For the most part I can get over the fact that I need medication to decrease my risk of miscarriage, but the thing that I have a hard time not feeling angry about is when the thing that prevents me from doing all that I can is money. Not that I don’t have the money, but that this stuff costs so much.
There is very little insurance coverage out there for fertility testing and treatments. We were very fortunate to have had just about the best infertility coverage you could find when we were going through thousands of dollars a month in treatments.
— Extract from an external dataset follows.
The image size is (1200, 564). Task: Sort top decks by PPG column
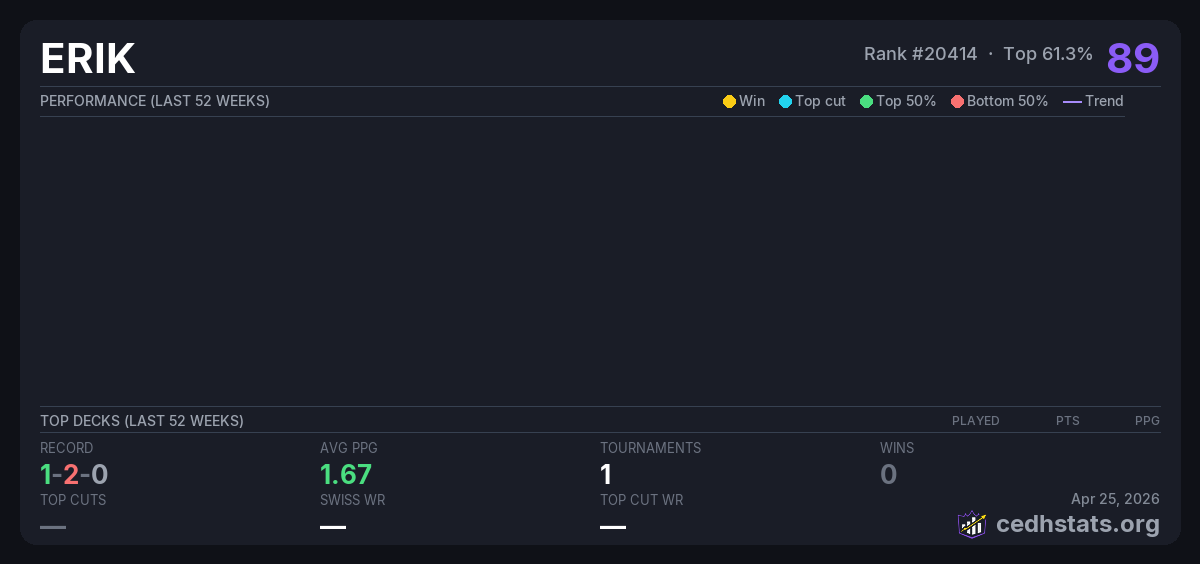[x=1146, y=421]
We only had a $20 prescription copay (those injections were thousands).
Since we currently have no worthwhile insurance coverage (thanks, Obama), money has been what has set our limits, and that is very frustrating. If it wasn’t a factor, I’d just be all like let’s do IVF again. It’s our option with the highest chance of success. I probably wouldn’t have said that 6 months ago, but I’m more determined now that this can have a happy ending.
It still may not, but I do not want to have to give up and quit and try to move on because I couldn’t afford a medication. I thought that was going to be the case up until this morning, in fact, although I hadn’t entirely decided to give up. Just a month or two until I could come up with the $93 to refill my Femara.
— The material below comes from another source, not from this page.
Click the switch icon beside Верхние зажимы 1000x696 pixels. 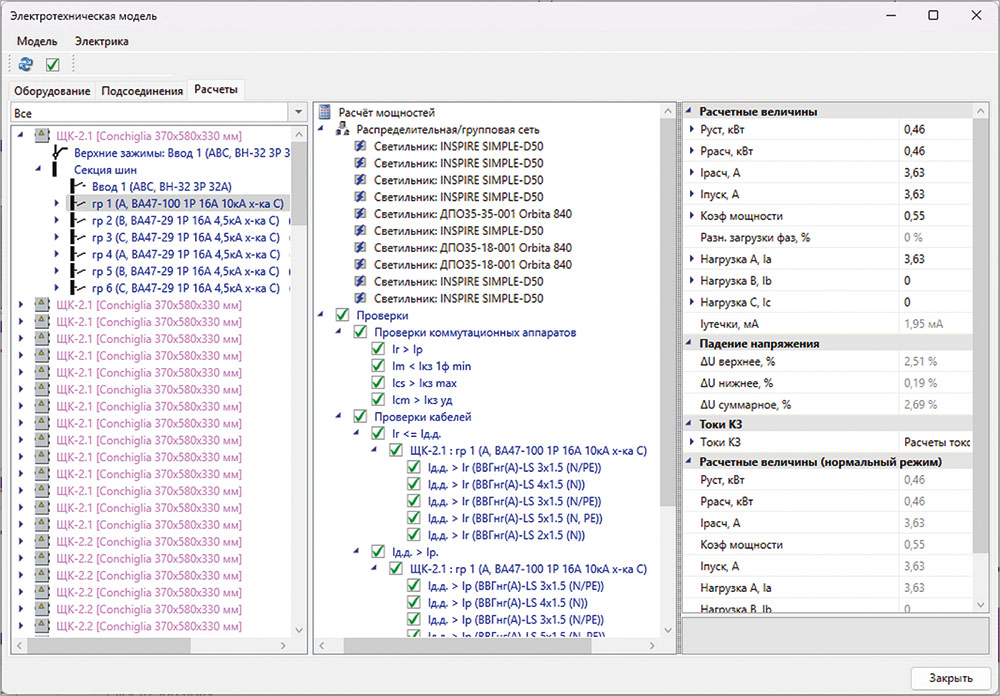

Someone told me that Femara is only $7 at Costco. WHAT. How can that be possible?! I had to check into it. I can afford $7. Long story short, it’s true. I refilled my double Rx for $7.56 this morning. Today is the day I’d need to start taking it.
I would’ve been crying and jumping for joy if I didn’t have a peace about it. I’d come to realize in the past few days that God isn’t trying to prevent me from trying to have another baby, he’s just helping me to be patient about it. “Wait” is the word that has come up again and again in the last 6 months.
So with that in mind, I hope that I can continue to feel peaceful and patient this month. I want to concentrate on Advent (which, coincidentally, means “waiting”) and Christmas with my family and not OPKs and symptoms. They need to take a back seat.
P.S. While looking for scripture to have B read when we light our Advent candles, I came across this:
Therefore since we have been justified through faith, we have peace with God through our Lord Jesus Christ, through whom we have gained access by faith into this grace in which we now stand. And we boast in the hope of the glory of God. Not only so, but we also glory in our sufferings because we know that suffering produces perseverance; perseverance, character; and character, hope. And hope does not put us to shame because God’s love has been poured out into our hearts through the Holy Spirit, who has been given to us.
So look at that: I shouldn’t ever feel stupid for continuing to have hope. This is how I’m able to still have hope.